(Items from a data source)
_ _ _

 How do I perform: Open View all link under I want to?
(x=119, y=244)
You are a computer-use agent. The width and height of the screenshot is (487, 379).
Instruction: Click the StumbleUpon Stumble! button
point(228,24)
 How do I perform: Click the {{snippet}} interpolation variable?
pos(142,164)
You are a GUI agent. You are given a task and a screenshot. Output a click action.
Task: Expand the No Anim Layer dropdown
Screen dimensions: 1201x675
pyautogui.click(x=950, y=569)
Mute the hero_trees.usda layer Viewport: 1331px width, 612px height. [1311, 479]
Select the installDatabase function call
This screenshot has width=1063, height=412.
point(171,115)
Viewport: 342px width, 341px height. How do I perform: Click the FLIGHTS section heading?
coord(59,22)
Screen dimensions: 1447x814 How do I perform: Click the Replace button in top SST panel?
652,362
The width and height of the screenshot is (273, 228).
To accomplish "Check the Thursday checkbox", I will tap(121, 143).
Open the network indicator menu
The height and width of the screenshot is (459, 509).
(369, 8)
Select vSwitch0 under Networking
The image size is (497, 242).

_ _ _

**What you should do**
Starting at the line with "Task: Expand the No Anim Layer dropdown", copy every line down to the last one above, exactly as written and with nothing else.

**Solution to this problem**
Task: Expand the No Anim Layer dropdown
Screen dimensions: 1201x675
pyautogui.click(x=950, y=569)
Mute the hero_trees.usda layer Viewport: 1331px width, 612px height. [1311, 479]
Select the installDatabase function call
This screenshot has width=1063, height=412.
point(171,115)
Viewport: 342px width, 341px height. How do I perform: Click the FLIGHTS section heading?
coord(59,22)
Screen dimensions: 1447x814 How do I perform: Click the Replace button in top SST panel?
652,362
The width and height of the screenshot is (273, 228).
To accomplish "Check the Thursday checkbox", I will tap(121, 143).
Open the network indicator menu
The height and width of the screenshot is (459, 509).
(369, 8)
Select vSwitch0 under Networking
The image size is (497, 242).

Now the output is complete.